Although the California Supreme Court has guaranteed insurance companies the right to a “fair return,” they have not been guaranteed the right to limitless profits. These brazen insurers, however, care little about the effect on those who are least able to pay. Some have opposed any restrictions on territorial rating. Clearly, the insurance industry is hell bent on maximizing profits.

The law, as established by the people’s Proposition 103 victory, is clear. Rates should be based on three factors: the insured’s driving record; the number of miles driven annually, and the number of years of driving experience.

Unfortunately, Proposition 103 has a giant loophole, one in which the commissioner, guided by the industry, appears to be preparing to recklessly drive a Mack truck through.

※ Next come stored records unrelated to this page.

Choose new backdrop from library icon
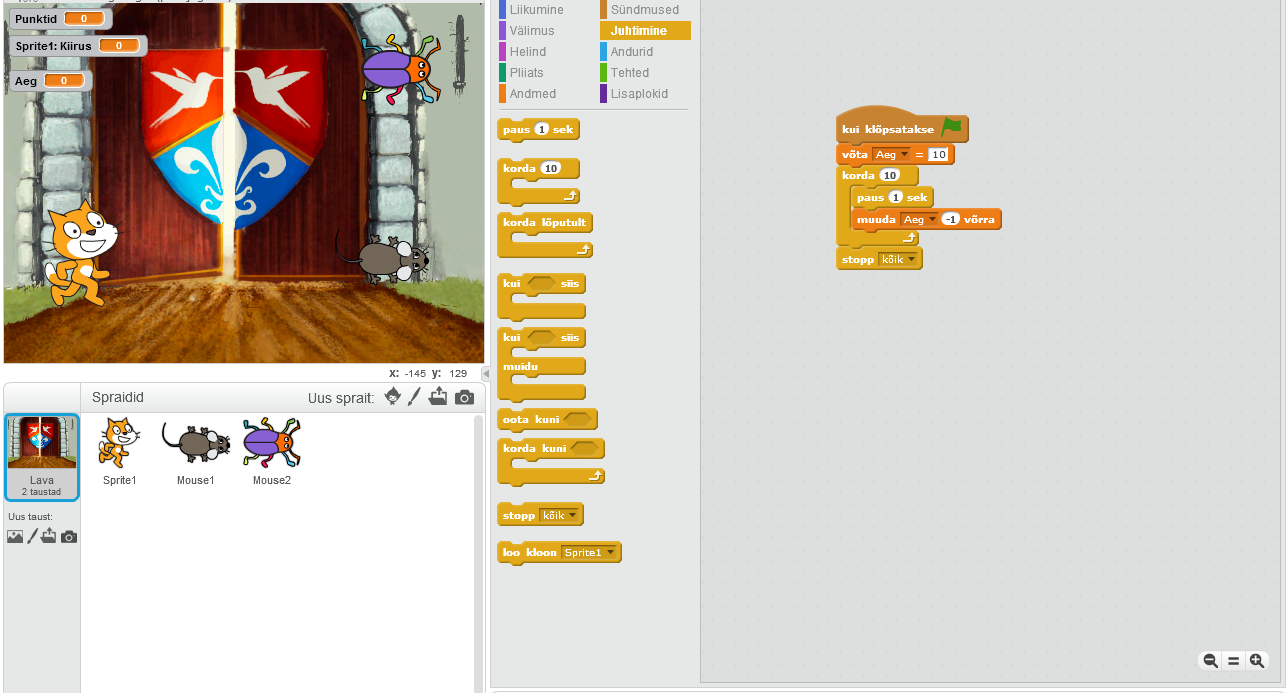This screenshot has height=693, width=1286. [15, 537]
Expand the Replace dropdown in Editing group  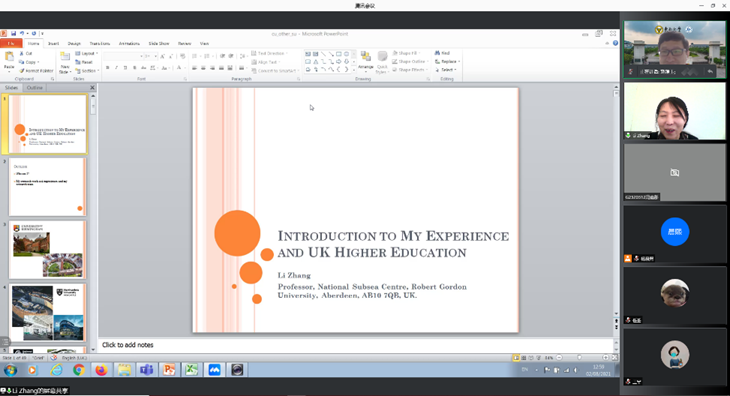point(447,61)
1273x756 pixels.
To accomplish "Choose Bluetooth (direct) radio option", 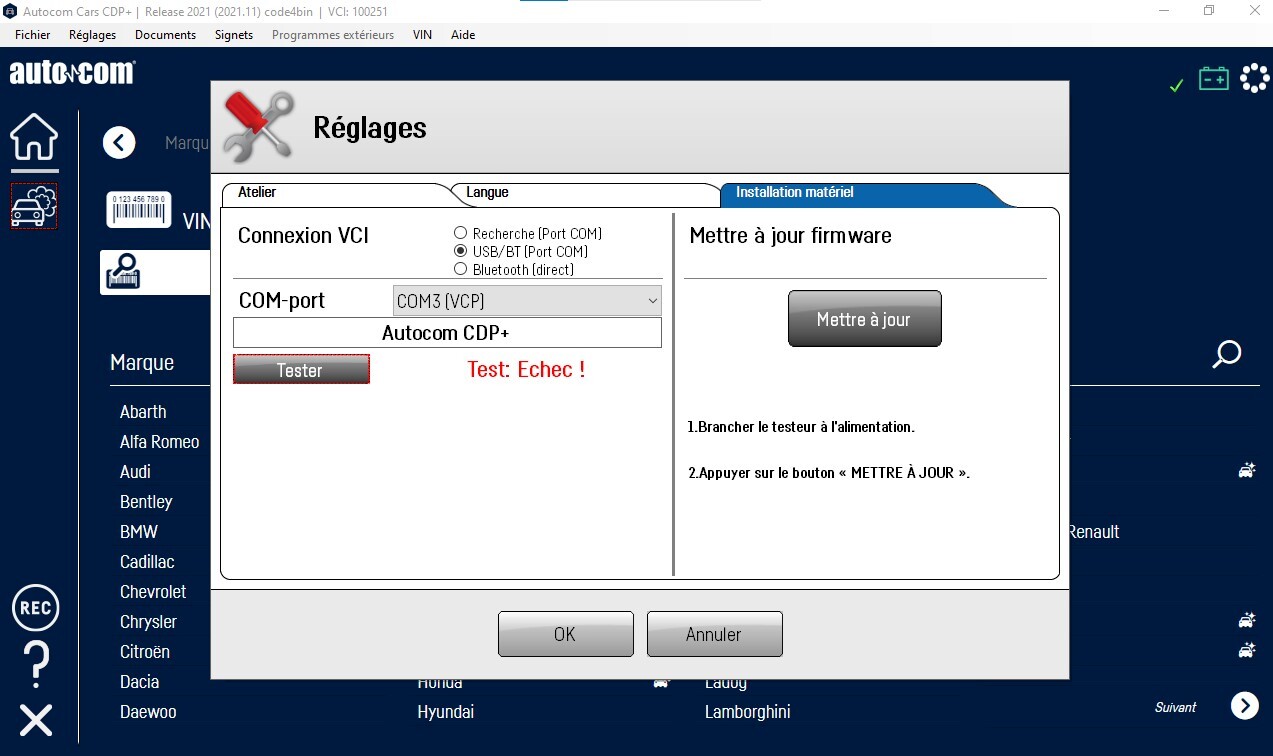I will (461, 269).
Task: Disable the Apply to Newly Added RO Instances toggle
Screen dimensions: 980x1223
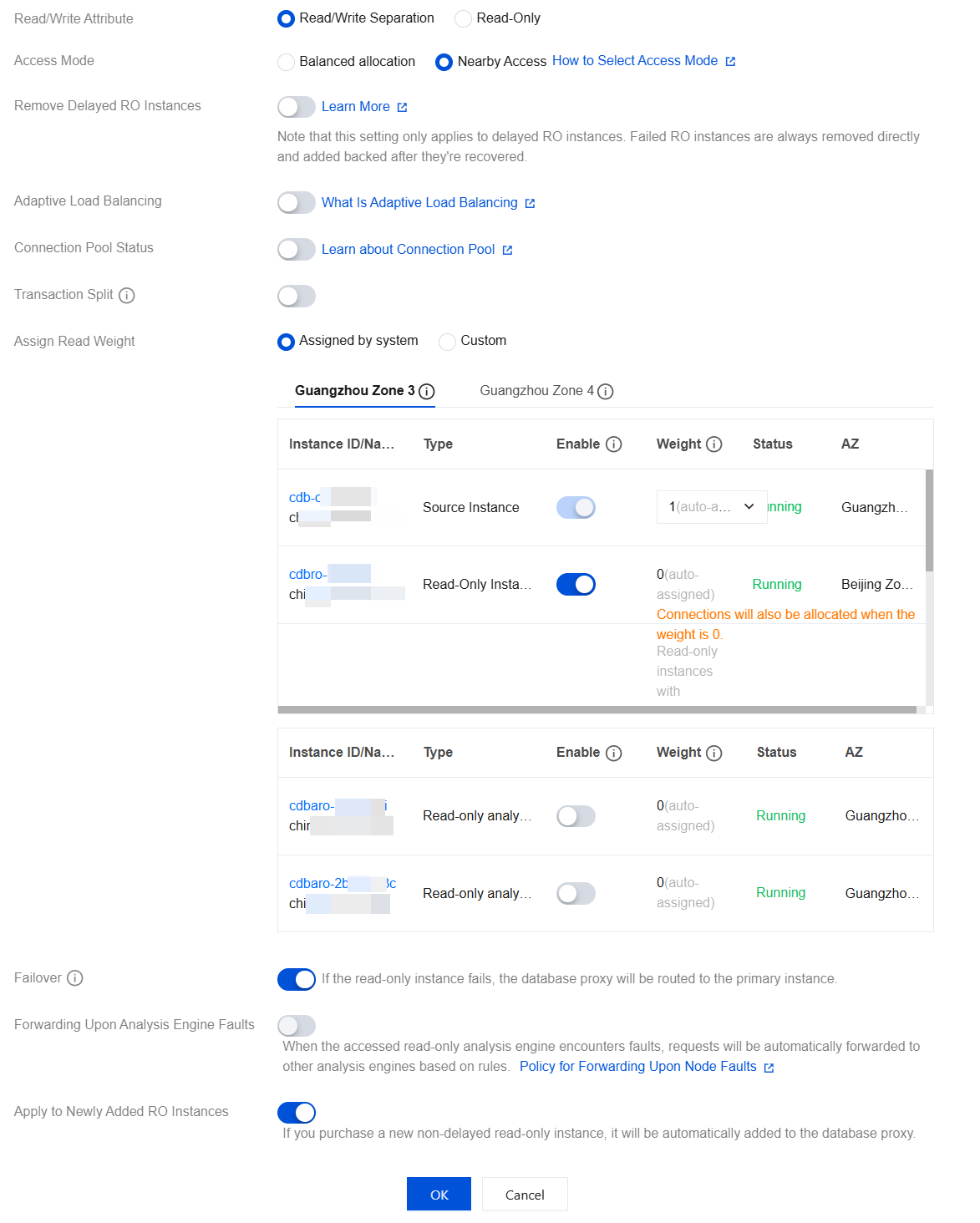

That loophole declares that the commissioner may approve the use of other rating factors if they have a substantial relationship to risk of loss. At first glance, that language seems to provide consumer protection, since it requires proof of a substantial relationship to risk of loss and must be approved by the commissioner. But it now looks as though the commissioner and certain consumer groups may compromise with the bullying insurance industry. Those who can least afford exorbitant rates would be required to suffer redlining in exchange for a short-term blanket freeze on premium increases.

Those of us who believe in civil and economic rights are used to tough struggles. On redlining, we are unrelenting: We will continue to insist that the rights of all insurance consumers be represented by appointed and elected officials. And we will continue to challenge unjust and unfair policies and practices wherever they are used, no matter what they are called.